-------- Provided records

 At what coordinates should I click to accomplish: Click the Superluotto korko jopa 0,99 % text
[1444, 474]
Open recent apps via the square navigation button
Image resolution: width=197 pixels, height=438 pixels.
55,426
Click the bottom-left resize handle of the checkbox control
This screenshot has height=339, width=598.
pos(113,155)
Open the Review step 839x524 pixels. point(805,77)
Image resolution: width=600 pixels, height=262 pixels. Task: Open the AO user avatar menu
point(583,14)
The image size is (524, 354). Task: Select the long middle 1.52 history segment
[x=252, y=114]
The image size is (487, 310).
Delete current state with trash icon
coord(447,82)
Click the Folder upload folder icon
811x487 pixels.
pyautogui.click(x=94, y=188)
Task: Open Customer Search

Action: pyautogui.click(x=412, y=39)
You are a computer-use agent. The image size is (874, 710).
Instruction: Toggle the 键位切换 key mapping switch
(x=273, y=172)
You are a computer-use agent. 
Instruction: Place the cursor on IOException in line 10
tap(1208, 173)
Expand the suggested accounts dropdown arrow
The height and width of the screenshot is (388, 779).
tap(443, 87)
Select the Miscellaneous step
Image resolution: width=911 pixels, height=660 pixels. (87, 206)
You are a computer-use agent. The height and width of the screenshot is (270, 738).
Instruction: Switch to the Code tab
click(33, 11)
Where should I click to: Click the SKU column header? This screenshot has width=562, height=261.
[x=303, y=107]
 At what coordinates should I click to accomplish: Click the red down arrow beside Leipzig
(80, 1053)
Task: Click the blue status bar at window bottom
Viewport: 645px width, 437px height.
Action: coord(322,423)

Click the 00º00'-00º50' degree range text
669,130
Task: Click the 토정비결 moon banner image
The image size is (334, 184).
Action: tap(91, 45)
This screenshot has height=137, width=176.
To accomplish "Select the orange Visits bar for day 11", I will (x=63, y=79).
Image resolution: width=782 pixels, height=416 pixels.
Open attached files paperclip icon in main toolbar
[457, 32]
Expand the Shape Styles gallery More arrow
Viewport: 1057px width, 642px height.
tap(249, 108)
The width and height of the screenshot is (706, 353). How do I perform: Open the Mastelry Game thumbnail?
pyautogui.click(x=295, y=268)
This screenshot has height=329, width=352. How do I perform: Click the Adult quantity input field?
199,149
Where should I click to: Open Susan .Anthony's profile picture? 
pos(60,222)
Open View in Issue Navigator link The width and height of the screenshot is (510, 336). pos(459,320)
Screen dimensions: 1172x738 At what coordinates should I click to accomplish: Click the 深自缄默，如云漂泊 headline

----------------

[How to complete this task] Look through the records and copy down every line that holds "agent".

[Your solution]
You are a computer-use agent. The image size is (874, 710).
You are a computer-use agent. 
You are a computer-use agent. The height and width of the screenshot is (270, 738).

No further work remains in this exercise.